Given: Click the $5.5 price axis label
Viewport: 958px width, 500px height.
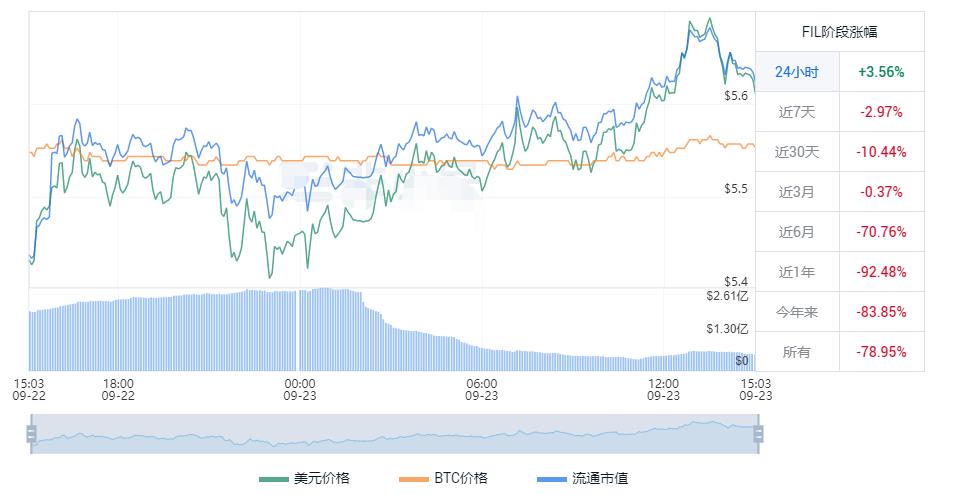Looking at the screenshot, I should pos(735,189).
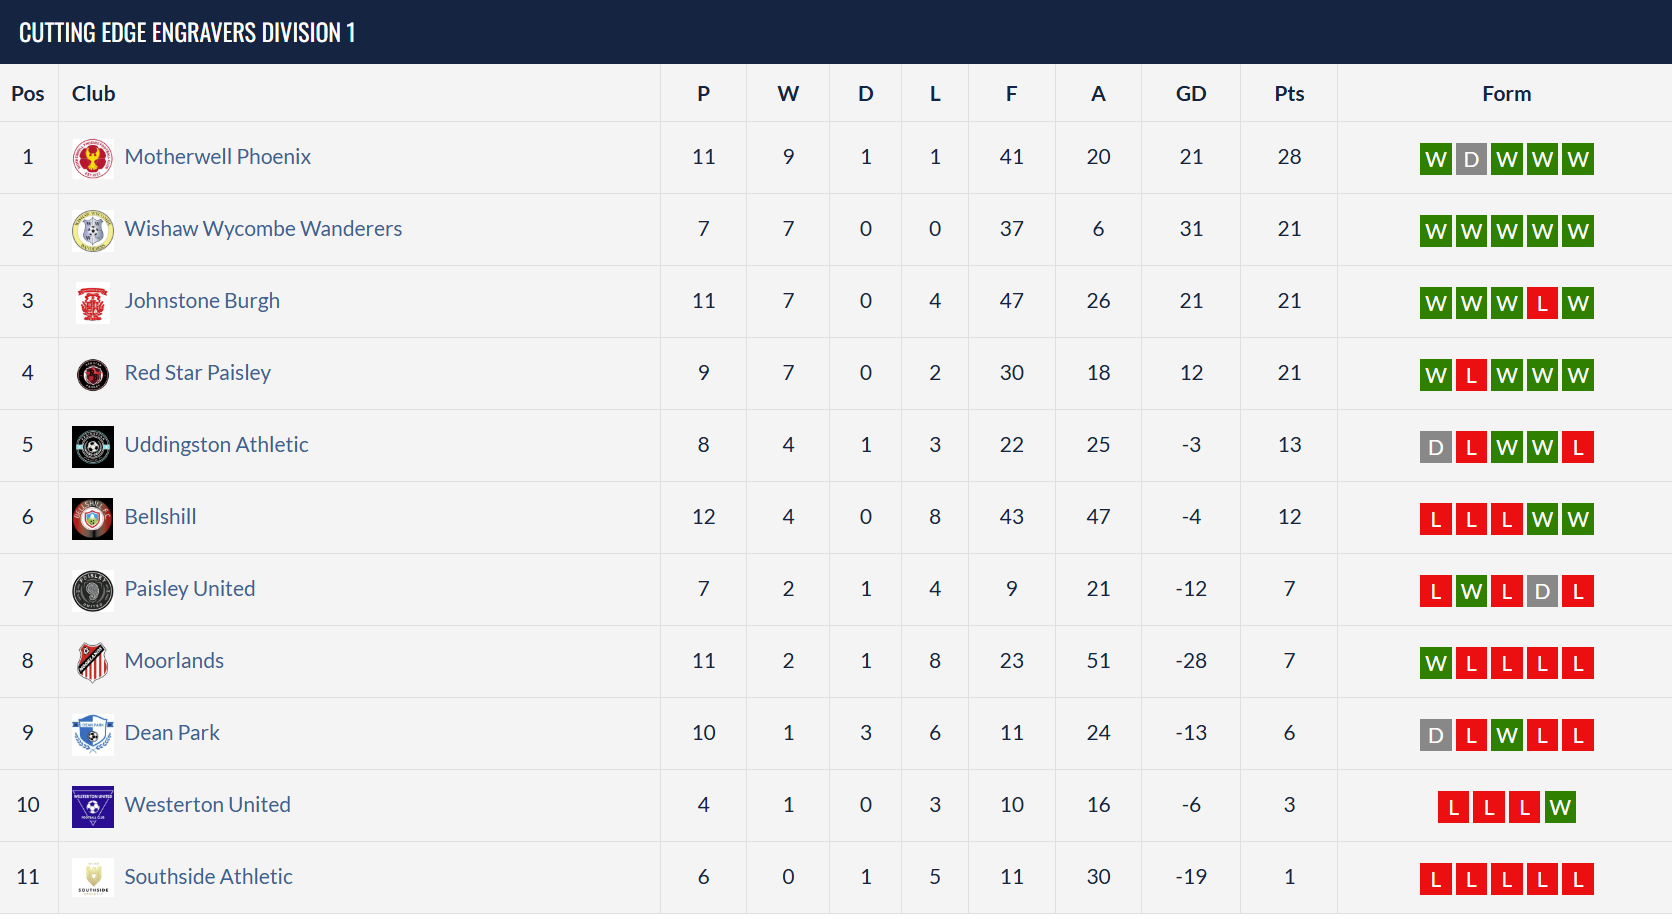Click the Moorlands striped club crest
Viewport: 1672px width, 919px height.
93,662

────────────────

* _TASK DIRECTIONS_
Leaving the pictures out, print every line of the listing exactly.

* _WRITTEN SOLUTION_
Given: Click the $5.5 price axis label
Viewport: 958px width, 500px height.
Looking at the screenshot, I should pos(735,189).
Click the Moorlands striped club crest
Viewport: 1672px width, 919px height.
93,662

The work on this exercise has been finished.